*Action item*. Please lay out the stretch of the listing that opens with the line containing "This screenshot has height=612, width=474." and closes with the line containing "y-tick-label: 0 is" as a numbered list, both end lines included and blank lines dropped.

*Excerpted data*.

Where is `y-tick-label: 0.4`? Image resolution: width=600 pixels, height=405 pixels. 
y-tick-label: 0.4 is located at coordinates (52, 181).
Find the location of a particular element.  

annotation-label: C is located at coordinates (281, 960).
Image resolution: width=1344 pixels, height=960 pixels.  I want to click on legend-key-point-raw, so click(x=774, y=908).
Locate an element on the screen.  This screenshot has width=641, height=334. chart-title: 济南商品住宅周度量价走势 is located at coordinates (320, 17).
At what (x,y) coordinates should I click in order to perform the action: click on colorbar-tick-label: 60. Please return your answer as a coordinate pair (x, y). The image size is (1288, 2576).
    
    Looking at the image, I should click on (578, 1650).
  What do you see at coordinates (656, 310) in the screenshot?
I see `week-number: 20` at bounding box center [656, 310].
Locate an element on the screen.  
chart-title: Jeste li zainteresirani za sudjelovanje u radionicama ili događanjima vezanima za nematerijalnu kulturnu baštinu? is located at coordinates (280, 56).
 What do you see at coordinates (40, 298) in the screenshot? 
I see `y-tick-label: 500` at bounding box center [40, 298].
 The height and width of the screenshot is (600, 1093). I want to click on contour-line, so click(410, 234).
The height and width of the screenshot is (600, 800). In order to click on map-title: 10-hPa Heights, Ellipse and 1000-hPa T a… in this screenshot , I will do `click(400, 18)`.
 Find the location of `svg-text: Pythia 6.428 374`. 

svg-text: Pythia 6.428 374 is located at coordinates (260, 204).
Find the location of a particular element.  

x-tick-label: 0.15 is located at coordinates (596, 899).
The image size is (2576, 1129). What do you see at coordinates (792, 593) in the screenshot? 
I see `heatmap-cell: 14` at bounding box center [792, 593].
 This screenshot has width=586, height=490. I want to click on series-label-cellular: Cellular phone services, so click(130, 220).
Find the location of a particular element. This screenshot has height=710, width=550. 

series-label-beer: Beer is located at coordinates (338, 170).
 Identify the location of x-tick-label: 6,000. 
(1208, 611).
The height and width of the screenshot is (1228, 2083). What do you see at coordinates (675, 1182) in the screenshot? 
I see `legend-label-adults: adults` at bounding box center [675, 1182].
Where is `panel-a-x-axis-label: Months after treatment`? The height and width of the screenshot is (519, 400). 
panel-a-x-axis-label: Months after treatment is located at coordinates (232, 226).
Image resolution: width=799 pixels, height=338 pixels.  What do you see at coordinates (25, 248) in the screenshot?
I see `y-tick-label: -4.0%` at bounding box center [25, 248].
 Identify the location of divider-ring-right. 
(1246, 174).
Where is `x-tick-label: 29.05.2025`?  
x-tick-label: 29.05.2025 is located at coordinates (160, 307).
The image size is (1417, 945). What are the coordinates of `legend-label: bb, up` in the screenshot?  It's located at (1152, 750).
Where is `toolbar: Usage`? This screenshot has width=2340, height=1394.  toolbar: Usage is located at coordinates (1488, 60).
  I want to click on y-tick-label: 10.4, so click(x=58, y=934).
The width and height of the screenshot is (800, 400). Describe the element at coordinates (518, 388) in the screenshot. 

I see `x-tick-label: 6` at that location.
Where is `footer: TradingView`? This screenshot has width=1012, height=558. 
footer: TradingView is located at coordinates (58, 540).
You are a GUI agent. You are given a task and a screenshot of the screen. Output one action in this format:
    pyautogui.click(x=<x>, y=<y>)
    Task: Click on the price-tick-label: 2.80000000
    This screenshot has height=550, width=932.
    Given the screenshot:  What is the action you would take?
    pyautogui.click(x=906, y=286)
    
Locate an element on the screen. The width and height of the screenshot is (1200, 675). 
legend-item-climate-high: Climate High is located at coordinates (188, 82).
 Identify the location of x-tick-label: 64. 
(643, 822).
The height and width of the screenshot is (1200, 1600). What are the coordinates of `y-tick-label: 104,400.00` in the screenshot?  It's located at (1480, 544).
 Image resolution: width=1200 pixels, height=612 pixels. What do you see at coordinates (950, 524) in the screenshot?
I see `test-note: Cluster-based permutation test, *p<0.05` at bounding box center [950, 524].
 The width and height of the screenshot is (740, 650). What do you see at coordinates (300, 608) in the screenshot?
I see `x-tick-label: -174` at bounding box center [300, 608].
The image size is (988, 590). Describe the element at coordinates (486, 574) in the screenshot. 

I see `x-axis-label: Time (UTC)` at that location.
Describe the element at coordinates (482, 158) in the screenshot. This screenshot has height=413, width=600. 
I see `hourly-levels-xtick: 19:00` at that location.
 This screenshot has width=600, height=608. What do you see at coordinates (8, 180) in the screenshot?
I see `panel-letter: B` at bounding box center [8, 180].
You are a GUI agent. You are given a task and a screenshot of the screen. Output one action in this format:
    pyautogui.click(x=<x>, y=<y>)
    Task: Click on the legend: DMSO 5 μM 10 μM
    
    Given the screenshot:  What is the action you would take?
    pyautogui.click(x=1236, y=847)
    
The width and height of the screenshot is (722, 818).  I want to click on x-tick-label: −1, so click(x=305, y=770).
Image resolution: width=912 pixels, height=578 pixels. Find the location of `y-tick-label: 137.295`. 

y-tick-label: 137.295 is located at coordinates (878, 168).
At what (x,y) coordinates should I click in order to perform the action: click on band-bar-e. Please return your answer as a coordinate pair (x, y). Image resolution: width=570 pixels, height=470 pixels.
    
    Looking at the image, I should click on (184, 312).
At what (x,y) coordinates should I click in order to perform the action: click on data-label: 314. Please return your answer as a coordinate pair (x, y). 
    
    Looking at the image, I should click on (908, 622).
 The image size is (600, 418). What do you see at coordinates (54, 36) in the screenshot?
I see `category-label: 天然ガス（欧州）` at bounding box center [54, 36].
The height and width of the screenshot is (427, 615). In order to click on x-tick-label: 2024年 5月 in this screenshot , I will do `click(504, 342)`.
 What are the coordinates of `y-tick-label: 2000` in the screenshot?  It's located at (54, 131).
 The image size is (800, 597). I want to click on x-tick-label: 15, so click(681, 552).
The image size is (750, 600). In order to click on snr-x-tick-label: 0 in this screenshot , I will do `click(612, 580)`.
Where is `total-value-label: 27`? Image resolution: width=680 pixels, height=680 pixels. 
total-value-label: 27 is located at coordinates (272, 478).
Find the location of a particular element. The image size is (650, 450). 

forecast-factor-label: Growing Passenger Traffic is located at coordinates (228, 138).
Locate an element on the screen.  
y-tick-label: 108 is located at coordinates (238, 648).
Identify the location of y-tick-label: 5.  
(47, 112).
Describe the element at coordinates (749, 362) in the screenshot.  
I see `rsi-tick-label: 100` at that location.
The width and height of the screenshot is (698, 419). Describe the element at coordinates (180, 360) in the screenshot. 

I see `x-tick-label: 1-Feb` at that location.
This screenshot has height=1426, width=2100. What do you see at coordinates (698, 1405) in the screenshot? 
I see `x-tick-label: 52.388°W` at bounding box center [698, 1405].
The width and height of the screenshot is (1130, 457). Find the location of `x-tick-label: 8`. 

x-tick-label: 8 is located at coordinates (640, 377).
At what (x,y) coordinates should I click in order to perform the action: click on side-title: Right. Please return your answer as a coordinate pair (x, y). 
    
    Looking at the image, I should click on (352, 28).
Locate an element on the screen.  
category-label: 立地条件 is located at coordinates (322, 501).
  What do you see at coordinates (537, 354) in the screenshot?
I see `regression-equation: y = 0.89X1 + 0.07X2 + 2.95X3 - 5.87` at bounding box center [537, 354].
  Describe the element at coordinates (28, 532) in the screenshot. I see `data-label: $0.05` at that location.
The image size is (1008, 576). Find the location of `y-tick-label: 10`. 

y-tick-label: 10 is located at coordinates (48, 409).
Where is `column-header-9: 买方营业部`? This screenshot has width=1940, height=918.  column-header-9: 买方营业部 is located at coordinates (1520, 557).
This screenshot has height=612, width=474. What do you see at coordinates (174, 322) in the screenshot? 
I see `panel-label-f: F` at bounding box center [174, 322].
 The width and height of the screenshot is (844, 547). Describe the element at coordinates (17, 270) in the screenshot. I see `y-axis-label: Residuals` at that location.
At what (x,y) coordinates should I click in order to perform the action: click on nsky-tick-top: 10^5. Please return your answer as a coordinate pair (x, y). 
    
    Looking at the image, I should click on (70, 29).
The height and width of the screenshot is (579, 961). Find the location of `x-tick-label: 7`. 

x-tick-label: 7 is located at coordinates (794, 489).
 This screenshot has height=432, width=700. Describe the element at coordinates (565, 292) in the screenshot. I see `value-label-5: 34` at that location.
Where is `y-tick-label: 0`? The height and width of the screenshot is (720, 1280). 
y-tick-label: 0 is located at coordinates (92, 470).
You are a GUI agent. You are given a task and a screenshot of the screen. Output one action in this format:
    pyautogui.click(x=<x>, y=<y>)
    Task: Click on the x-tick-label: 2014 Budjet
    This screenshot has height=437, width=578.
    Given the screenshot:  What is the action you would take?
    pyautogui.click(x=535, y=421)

*Exercise output*.
1. This screenshot has height=612, width=474. What do you see at coordinates (174, 322) in the screenshot? 
2. I see `panel-label-f: F` at bounding box center [174, 322].
3.  The width and height of the screenshot is (844, 547). Describe the element at coordinates (17, 270) in the screenshot. I see `y-axis-label: Residuals` at that location.
4. At what (x,y) coordinates should I click in order to perform the action: click on nsky-tick-top: 10^5. Please return your answer as a coordinate pair (x, y). 
5.     Looking at the image, I should click on (70, 29).
6. The height and width of the screenshot is (579, 961). Find the location of `x-tick-label: 7`. 
7. x-tick-label: 7 is located at coordinates (794, 489).
8.  This screenshot has height=432, width=700. Describe the element at coordinates (565, 292) in the screenshot. I see `value-label-5: 34` at that location.
9. Where is `y-tick-label: 0`? The height and width of the screenshot is (720, 1280). 
10. y-tick-label: 0 is located at coordinates (92, 470).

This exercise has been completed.